At the end of the year PIC pulled out of the deal.
After an attempt to delay the Rohm & Haas deal, Dow went ahead with it in March 2009, putting the company under severe financial strain. The previous month, under pressure from the global downturn, it had been forced into its first dividend cut for 97 years.
Mr Liveris told the Financial Times last year that it had been the most tense period during his time at the head of the company.
As the global chemicals industry has recovered, Dow has been able to pay down some of the debt it took on for the R&H deal, which reached almost 55 per cent of total capital in 2009 but has fallen to about 41 per cent today.
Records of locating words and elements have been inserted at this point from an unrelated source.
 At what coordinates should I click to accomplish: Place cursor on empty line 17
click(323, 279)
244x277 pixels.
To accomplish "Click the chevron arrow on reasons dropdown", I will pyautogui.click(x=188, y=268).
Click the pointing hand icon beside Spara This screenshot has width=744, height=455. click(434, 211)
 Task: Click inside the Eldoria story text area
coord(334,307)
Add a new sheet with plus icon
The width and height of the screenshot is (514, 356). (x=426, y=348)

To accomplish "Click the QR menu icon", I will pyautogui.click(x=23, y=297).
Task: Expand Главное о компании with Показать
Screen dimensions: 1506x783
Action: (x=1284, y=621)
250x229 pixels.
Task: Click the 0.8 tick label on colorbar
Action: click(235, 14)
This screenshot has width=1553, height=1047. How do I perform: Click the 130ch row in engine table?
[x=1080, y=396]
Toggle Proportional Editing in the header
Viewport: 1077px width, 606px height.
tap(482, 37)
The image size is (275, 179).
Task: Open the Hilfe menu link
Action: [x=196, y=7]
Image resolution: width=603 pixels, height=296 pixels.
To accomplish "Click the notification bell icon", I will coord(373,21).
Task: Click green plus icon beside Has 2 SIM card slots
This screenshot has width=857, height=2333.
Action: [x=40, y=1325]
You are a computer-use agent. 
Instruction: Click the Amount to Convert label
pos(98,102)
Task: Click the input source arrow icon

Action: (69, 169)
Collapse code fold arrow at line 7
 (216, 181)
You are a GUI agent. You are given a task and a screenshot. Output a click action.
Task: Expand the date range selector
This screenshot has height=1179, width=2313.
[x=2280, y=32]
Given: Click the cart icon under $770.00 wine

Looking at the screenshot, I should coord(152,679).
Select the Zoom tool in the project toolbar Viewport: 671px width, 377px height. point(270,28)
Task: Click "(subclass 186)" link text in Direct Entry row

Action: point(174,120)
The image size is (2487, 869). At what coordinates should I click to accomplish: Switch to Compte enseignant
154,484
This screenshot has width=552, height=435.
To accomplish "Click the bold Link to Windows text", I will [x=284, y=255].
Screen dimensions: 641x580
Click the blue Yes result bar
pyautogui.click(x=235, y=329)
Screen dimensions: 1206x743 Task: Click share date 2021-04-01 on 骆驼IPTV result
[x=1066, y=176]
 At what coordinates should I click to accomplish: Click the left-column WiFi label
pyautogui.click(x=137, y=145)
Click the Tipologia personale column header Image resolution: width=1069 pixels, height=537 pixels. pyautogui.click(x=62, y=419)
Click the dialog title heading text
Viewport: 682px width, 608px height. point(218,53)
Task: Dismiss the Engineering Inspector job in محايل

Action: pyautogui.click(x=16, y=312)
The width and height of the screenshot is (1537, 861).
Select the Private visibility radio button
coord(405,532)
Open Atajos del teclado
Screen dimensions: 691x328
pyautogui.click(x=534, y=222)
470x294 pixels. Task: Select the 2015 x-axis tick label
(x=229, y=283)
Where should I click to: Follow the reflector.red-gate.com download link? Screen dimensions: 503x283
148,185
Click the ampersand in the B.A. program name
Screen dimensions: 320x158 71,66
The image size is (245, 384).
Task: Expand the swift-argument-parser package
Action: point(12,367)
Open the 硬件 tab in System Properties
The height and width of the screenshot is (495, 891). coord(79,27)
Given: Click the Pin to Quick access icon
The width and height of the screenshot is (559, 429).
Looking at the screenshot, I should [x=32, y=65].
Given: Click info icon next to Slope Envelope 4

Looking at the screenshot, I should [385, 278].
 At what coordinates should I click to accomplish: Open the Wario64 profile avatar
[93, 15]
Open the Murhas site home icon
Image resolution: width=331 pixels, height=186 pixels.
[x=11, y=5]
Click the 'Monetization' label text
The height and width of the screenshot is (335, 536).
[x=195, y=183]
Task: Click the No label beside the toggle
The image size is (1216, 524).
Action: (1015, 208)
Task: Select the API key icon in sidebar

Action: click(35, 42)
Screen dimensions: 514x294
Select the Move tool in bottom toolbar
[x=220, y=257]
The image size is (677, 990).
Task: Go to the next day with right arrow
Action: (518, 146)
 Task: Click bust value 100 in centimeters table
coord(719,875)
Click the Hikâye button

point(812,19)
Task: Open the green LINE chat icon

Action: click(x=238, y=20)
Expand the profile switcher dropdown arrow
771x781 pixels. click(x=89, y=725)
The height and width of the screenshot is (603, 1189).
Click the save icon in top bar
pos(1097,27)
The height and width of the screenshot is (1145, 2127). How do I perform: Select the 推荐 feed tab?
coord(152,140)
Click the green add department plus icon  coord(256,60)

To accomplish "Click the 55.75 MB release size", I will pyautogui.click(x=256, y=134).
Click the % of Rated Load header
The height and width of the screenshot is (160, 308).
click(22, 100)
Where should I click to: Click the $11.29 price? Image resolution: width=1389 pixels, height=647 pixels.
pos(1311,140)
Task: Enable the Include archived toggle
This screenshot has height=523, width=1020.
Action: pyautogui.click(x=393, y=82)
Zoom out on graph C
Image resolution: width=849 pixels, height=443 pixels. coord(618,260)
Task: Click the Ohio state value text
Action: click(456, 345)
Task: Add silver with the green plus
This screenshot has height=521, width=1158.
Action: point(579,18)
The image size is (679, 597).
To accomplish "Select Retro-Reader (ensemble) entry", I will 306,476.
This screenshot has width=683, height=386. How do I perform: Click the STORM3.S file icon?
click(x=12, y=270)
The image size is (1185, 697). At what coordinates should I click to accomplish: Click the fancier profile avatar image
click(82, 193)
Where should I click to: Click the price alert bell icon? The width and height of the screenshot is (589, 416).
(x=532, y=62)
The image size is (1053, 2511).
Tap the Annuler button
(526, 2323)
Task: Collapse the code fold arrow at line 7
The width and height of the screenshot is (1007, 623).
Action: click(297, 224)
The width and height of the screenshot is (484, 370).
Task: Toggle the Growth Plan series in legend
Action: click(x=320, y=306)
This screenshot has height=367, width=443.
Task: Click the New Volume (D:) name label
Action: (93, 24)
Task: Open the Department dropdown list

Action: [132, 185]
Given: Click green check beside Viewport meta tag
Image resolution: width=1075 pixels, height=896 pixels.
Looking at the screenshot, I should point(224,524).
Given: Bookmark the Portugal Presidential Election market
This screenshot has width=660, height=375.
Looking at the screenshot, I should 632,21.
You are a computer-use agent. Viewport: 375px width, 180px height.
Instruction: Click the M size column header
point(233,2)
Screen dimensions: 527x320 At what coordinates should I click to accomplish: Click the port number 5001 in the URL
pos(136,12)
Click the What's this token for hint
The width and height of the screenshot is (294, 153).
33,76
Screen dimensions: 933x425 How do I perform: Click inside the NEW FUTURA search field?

Analysts say the failure of the K-Dow plan after political pressure remains one of the reasons why international companies are wary of making investments in Kuwait.
The Kuwaiti parliament has more powers than its Gulf counterparts and its members commonly question how the government is spending its money.
When the joint venture came under pressure from lawmakers in December 2008, Sheikh Nasser Mohammed Al-Sabah, then prime minister, was threatened by a grilling in parliament that could have toppled him.
He was eventually replaced last year after a corruption scandal that also engulfed his cabinet.
A new Islamist-dominated parliament swept to power earlier this year and is attempting to tackle financial corruption within the system.